__Brief__:
Let your answer be the line containing "Click the portfolio" and every line below it to the end of the records, copied exactly.
—————
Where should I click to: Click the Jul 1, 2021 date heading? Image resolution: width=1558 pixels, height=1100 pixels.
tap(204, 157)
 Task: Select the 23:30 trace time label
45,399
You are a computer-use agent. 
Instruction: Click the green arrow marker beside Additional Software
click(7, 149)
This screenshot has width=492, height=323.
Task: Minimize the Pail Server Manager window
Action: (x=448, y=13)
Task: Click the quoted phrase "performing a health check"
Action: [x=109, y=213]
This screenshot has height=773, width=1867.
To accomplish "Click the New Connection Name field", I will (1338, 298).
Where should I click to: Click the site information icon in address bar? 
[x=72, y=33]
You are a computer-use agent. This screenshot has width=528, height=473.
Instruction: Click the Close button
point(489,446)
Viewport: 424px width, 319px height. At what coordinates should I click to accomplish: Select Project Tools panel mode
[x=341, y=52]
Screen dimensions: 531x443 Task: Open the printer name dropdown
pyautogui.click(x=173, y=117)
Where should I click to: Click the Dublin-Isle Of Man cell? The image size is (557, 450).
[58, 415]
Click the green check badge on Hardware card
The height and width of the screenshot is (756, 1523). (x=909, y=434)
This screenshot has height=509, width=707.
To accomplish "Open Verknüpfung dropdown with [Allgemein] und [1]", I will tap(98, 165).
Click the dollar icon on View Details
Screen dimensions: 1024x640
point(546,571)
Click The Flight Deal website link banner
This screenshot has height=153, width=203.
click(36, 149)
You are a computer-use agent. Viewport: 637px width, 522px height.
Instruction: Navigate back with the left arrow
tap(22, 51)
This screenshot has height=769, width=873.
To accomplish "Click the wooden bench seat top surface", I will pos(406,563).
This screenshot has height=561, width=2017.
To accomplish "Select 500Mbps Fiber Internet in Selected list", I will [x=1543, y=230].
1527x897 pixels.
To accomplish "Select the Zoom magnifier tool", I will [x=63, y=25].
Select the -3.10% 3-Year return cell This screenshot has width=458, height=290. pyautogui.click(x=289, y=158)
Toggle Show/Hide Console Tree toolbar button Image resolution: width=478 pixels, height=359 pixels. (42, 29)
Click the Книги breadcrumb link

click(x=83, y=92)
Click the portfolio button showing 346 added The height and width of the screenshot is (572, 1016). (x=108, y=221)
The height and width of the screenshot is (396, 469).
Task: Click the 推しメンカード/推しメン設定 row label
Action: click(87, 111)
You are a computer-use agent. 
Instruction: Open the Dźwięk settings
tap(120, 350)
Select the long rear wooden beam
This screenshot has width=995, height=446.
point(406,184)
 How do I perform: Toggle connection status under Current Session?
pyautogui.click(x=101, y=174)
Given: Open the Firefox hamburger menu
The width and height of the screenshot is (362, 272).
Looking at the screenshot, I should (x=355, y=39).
—————
__Answer box__:
Click the portfolio button showing 346 added The height and width of the screenshot is (572, 1016). (x=108, y=221)
The height and width of the screenshot is (396, 469).
Task: Click the 推しメンカード/推しメン設定 row label
Action: click(87, 111)
You are a computer-use agent. 
Instruction: Open the Dźwięk settings
tap(120, 350)
Select the long rear wooden beam
This screenshot has width=995, height=446.
point(406,184)
 How do I perform: Toggle connection status under Current Session?
pyautogui.click(x=101, y=174)
Given: Open the Firefox hamburger menu
The width and height of the screenshot is (362, 272).
Looking at the screenshot, I should (x=355, y=39).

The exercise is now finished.